The company said the U.S. spent seven years delaying a final decision on the project with multiple rounds of “arbitrary and contrived” analyses and justifications.

“None of that technical analysis or legal wrangling was material to the administration’s final decision,” TransCanada said in Friday’s filing. “Instead, the rejection was symbolic and based merely on the desire to make the U.S. appear strong on climate change, even though the State Department had itself concluded that denial would have no significant impact on the environment.”

‘Entirely Consistent’

The State Department said Secretary of State John Kerry had determined that the pipeline didn’t serve the national interest.

“We are confident that this determination is entirely consistent with all of our domestic and international obligations, including our obligations under Nafta,” State Department spokesman John Kirby said in an e-mailed statement, adding that it wouldn’t comment on pending litigation or arbitration.

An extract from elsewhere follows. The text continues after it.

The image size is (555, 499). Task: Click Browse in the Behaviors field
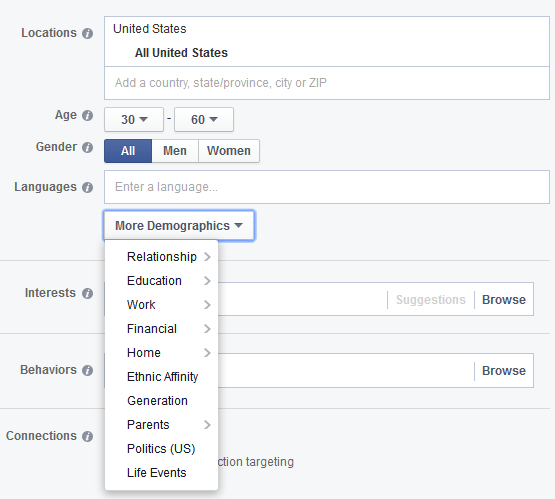coord(504,371)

TransCanada’s claim could reinvigorate opponents of the proposed Trans-Pacific Partnership and make it even harder for advocates of that 12-nation trade deal to get it ratified by Congress. Like Nafta, the Trans-Pacific Partnership includes investor-state dispute settlement provisions that allow foreign companies to challenge domestic laws in front of international arbitration panels. 

Investor-State Provisions

Foreign companies could exploit the investor-state dispute settlement provisions in the Trans-Pacific Partnership to weaken U.S. environmental policy and labor protections. TransCanada’s Nafta claim highlights the risk, said Sierra Club Executive Director Michael Brune.

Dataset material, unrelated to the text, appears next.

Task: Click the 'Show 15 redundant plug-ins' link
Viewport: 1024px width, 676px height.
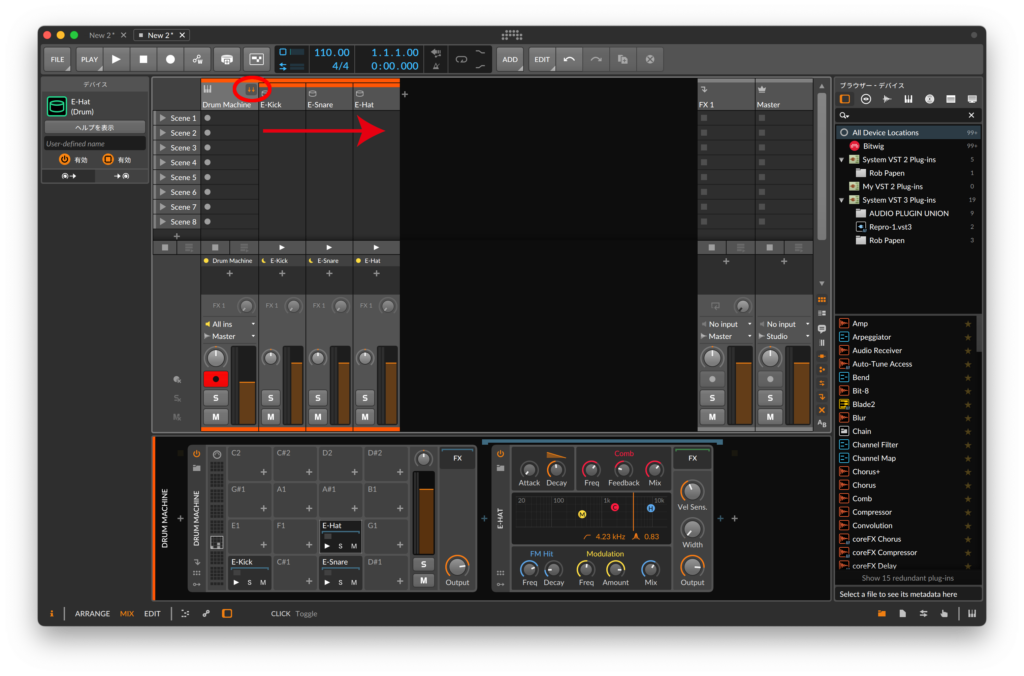Action: 906,578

“TransCanada’s attempt to make American taxpayers hand over more than $15 billion because the company’s dirty Keystone XL pipeline was rejected shows exactly why Nafta was wrong and why the even more dangerous and far-reaching Trans-Pacific Partnership must be stopped,” Brune said in an e-mailed statement.

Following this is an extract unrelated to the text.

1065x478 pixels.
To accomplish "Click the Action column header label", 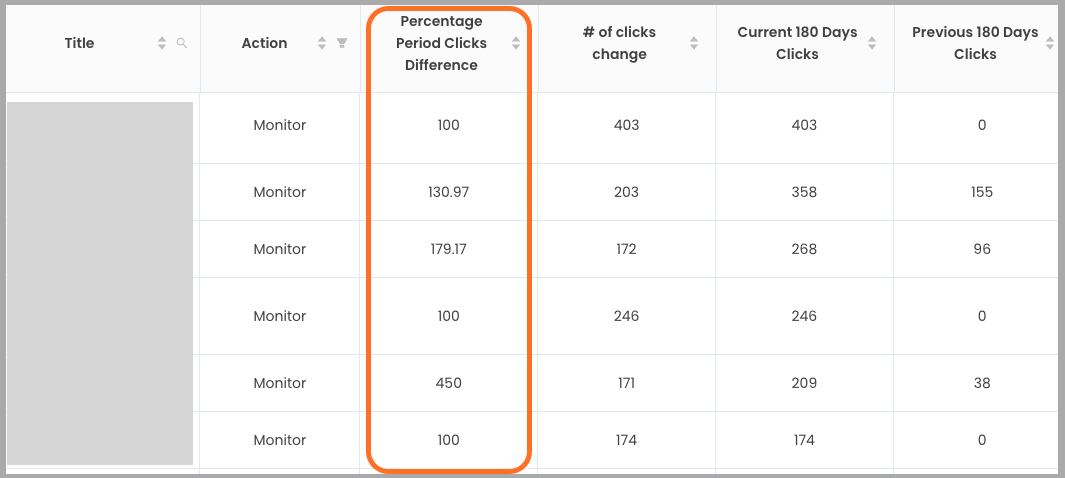I will 264,43.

“The TPP would empower thousands of new firms operating in the U.S, including major polluters, to follow in TransCanada’s footsteps and undermine our critical climate safeguards in private trade tribunals,” Brune said.

TPP Awaits Ratification

The Obama administration has struggled to advance the Trans-Pacific Partnership amid opposition from many Democratic lawmakers, including critics such as Massachusetts Democratic Senator Elizabeth Warren. But Obama said he was ”confident” he’d be able to win ratification of the trade accord in a news conference in Germany in April. The best opportunity to advance the pact could come after political “heat” from the U.S. primary election season dies down, Obama suggested at the time.

Obama administration officials have said there are adequate protections in the Trans-Pacific Partnership to prevent the arbitration process from being exploited. Obama last month said the “terrible scenarios” painted by critics haven’t materialized under existing trade agreements.

Nafta claims by corporations against the U.S. have been relatively rare since the trade pact went into effect in 1994. The U.S. has a good track record in winning, but companies typically emerge victorious in similar international disputes, according to Public Citizen’s Global Trade Watch.

‘Politically Driven’

In a notice of intent filed in January, TransCanada said the U.S. violated its obligations under Nafta by blocking a border-crossing permit for Keystone XL. “The delay and the ultimate decision to deny the permit were politically driven, directly contrary to the findings of the administration’s own studies and not based on the merits of Keystone’s application,” the company said.

The company also is arguing that Obama didn’t have the authority to block the project in a separate lawsuit filed in a federal district court in Texas.

A spokesman for TransCanada didn’t respond to requests for comment via e-mail and voicemail outside of regular office hours.